Sweet Nectar of success
It was a sweet victory for the Government Technology Agency (GovTech), as its Nectar project was one of two winners from Singapore in the recent 2016 Red Hat Innovation Awards.
The award recognises the innovative development of the Nectar project — by the Government Digital Services (GDS) team — using Red Hat’s OpenShift technology.
It was presented at the Red Hat Forum Singapore in late September 2016. Nanyang Technological University (NTU) was the only other winner, for its SMART Mobility initiative.
Mr Parimal Aswani, Director, Technology at GDS said, “We love the challenge of building Nectar, an Open Cloud Native Application Infrastructure for the government of Singapore, as it requires us to design, build, deploy and operate a Platform-as-a-Service that can meet stringent government requirements, while maintaining usability, reliability and agility.”
Nectar will thus provide a platform-as-a-service (PaaS) for hosting government e-services. It will allow Government agencies to host just about everything from the front-end to the back-end of development: APIs, web, mobile and data science apps.
The innovative use of open cloud technology in Nectar will help agencies to quickly develop, host and scale applications.
Trivia: Not quite an acronym, Nectar’s name is meant to reflect its origins as a GovTech Hive product.
Mr Aswani pointed out that current platforms can be rather complicated.
“We wanted to make the experience for the agencies and developers, in deploying apps, more seamless and straightforward.”
In short, “Nectar will empower developers and it will offer a simple yet powerful interface for agency users. They can deploy the solutions much faster, and end users will enjoy a better experience when they use the services developed by the agencies.”
Open Source Platform
After much research, the team found that OpenShift would offer a good solution for a multi-tenanted platform, which will provide isolation for each agency’s digital services, while enabling the sharing and efficient use of computing resources.
OpenShift is Red Hat’s container application development and hosting platform. The cloud-based application platform is designed to let developers build, test, deploy, and run their applications.
“When we were looking at all the requirements, we found the situation quite unique. We needed a central platform for all agencies, but all the digital services from different agencies needed to have the isolation to protect their applications.”

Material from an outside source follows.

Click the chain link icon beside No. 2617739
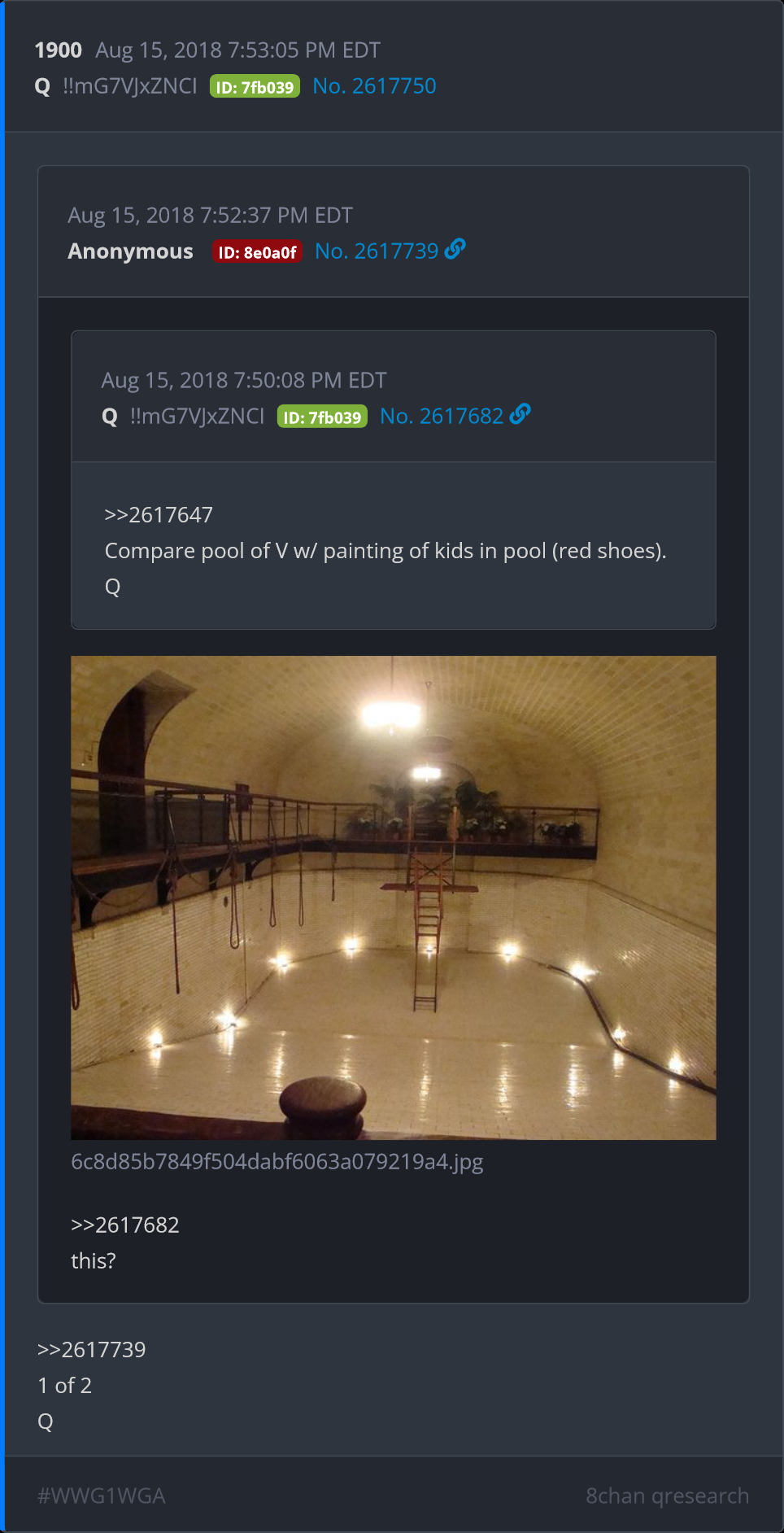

The team evaluated other alternative solutions which did not provide quite the same flexibility.
“OpenShift is an Open Source platform and supports docker technology, which allows us to be more future proof as we are not locked into any proprietary platform.”
Mr Mark Lim, Director, Product Design & Development, Government Digital Services, GovTech, said, “We are trying to protect our investments and assets by using open source. We are not locked in, we retain control of the source code.
“Because the solution is portable, it can move to new technologies or a different infrastructure if necessary.”
Nectar’s development itself offers a blueprint for other agencies.
Said Mr Aswani: “Hive is known for Agile development, where we build apps very quickly and breakdown the development phases into sprints. We have a new release every two weeks which allows us to we push out features quickly.”
Abuzz about Agile
While the development environment is agile, the deployment environment also needs to be agile to keep pace with DevOps and allow continuous delivery.
(DevOps is a broad description of a philosophy, or movement in which developers and IT operations staff communicate closely to improve IT service delivery agility.)
“For new features, we don’t need to do a full big bang change, instead, we make incremental changes allowing us to respond quickly to bug reports and user feedback.”
In fact, end users sometimes don’t even notice when incremental changes are being released.
Mr Aswani said: “Take Facebook, for example. They do hundreds of incremental releases everydayevery day, small changes that are pushed out quickly in a rolling fashion without any downtime.”
And contrary to popular perception, the Agile method delivers good quality work at a good pace.
As Mr Aswani puts it, “We are here for a marathon, not a sprint. We don’t want people to burn out.”
Nectar has been in development for roughly a year now, moving into prototyping and beta testing now.
‘Phase Two’ is due in June 2017 while ‘Phase Three’ in 2018.
In the current pilot phase, there are four government apps which will be deployed using Nectar.
“The Platform is developing in an agile way, as we are continuously working on it. These milestones allow us to validate the service levels we can provide.”
Nectar was built by a multi-faceted, multi-talented team (of 25 people) that was built almost from scratch, comprising a mix of fresh graduates, experienced developers, professionals in infrastructure and security, and UI/UX designers.
Mr Aswani said, “The team is very proud of winning the Award, but we couldn’t have done it without great support from Red Hat, the Open Source Community and our partner agencies including Ministry of Finance (MOF), Ministry of Communications and Information (MCI) and the Smart Nation Programme Office (SNPO).”